• PROBLEM TO WORK ON: Pick out every line of the listing that contains the word "this", treating uppercase and lowercase as distinct, and copy each such line in full.

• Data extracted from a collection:
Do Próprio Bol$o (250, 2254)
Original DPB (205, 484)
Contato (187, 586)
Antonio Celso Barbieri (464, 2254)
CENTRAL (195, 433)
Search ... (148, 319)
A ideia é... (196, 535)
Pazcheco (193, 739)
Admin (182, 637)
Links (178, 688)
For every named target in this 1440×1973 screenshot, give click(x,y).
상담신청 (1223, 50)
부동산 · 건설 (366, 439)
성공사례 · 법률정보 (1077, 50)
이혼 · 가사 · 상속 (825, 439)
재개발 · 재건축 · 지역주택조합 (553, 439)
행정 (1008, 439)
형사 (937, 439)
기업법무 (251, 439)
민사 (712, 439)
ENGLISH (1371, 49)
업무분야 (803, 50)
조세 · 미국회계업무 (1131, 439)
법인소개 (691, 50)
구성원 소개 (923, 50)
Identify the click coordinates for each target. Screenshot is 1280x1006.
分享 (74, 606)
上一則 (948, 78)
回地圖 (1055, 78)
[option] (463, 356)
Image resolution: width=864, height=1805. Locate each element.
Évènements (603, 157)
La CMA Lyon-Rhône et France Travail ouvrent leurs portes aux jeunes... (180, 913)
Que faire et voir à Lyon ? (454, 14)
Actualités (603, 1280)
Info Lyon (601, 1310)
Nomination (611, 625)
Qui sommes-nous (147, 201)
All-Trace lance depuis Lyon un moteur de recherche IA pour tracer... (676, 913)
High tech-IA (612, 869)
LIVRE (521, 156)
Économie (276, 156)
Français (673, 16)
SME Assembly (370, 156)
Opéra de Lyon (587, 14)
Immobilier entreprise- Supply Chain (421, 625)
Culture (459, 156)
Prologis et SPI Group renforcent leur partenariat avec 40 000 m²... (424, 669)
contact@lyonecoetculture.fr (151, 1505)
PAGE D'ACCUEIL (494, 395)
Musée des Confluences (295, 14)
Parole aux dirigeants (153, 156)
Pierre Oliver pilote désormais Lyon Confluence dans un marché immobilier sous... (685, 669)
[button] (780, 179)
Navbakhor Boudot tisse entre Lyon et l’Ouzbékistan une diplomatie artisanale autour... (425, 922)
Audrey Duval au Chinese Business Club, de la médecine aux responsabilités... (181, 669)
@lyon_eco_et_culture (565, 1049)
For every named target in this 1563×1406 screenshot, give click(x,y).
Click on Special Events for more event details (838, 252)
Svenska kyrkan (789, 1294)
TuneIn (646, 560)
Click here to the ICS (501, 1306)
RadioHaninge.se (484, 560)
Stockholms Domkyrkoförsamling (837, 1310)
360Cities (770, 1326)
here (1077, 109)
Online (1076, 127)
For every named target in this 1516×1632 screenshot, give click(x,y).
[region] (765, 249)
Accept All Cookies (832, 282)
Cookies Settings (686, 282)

• FINISHED TASK:
For every named target in this 1440×1973 screenshot, give click(x,y).
For every named target in this 1563×1406 screenshot, give click(x,y).
For every named target in this 1516×1632 screenshot, give click(x,y).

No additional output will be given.